公認会計士高田直芳:シャープ「甘やかしの構造」


シャープ「甘やかしの構造」

2015年3月に入ってから、シャープを巡る記事にキナ臭いものを感じるようになりました。 同社については、次の「サバイバル経営戦略」でも取り上げています。
第137回コラム
3期連続無配のシャープは復活したといえるのか?
「在庫の積み増し」だけで増益を画策できる会計制度の罠
上記のコラムでは、2014年3月期に係る当期純利益116億円のうち、減価償却費が136億円も含まれていると推算し、シャープは差し引き20億円の「下駄を履いた」状態であることを指摘しました。
当期純利益に「下駄を履かせる」ことは、現代の会計制度が認めていることだから、これ自体は何も悪くありません。 ただし、会計制度が指示する利益をそのまま鵜呑みにしていいかどうかは、企業自身が問わなければならない問題です。

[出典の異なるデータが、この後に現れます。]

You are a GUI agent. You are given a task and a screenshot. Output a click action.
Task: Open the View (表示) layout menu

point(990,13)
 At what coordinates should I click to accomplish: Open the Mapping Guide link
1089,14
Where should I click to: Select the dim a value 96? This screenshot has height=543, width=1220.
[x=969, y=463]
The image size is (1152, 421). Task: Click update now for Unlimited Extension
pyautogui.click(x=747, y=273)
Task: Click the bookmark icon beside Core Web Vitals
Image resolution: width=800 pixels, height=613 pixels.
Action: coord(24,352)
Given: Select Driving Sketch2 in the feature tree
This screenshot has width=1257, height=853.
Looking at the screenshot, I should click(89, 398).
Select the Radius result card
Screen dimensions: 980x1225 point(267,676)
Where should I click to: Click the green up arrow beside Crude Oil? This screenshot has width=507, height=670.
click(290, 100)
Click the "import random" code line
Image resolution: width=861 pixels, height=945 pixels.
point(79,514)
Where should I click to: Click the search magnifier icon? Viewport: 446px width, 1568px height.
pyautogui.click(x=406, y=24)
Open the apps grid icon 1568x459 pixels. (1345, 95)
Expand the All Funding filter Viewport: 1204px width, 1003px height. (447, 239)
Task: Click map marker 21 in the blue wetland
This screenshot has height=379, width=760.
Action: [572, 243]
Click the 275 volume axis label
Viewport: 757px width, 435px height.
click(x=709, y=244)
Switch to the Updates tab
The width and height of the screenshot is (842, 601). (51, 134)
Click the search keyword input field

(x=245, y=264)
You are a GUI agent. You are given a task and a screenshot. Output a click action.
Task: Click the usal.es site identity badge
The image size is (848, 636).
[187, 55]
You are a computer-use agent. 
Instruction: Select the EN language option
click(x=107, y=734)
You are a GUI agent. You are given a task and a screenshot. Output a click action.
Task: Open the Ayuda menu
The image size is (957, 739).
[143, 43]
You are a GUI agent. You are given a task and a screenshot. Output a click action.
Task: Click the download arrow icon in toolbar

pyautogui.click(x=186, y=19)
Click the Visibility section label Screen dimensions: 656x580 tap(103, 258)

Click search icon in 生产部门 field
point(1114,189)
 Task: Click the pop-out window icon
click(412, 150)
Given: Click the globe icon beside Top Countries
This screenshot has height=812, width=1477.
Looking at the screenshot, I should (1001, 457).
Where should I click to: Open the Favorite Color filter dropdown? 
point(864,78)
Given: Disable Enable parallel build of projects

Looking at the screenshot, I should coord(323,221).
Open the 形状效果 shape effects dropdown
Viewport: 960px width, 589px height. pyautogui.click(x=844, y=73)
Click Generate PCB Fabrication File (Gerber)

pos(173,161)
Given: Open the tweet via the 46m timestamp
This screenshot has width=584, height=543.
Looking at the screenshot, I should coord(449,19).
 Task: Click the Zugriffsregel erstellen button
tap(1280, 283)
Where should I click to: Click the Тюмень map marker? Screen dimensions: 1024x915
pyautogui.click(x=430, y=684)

シャープについて、2015年3月期の業績にキナ臭さが残るのは、「履く下駄」がなくなったからなのかもしれません。 今まで持ちこたえてきたのは、製品力が回復したというよりも、下駄のおかげ。 もちろん、この下駄の正体は、工場を中心とした固定費にあります。 棚卸資産に「配賦する固定費」のネタがなくなったから → 業績が苦しくなったのだ、としたら、会計制度には「甘やかしの構造」があるといえます。 これはシャープに限った問題ではないのが、こわいところ。 資本支援の要請を受けた銀行側が、シャープに対して「まず事業構造の改革ありき」を要求するのは、当然の流れ。 シャープよりも、銀行のほうが、よく理解しているといえます。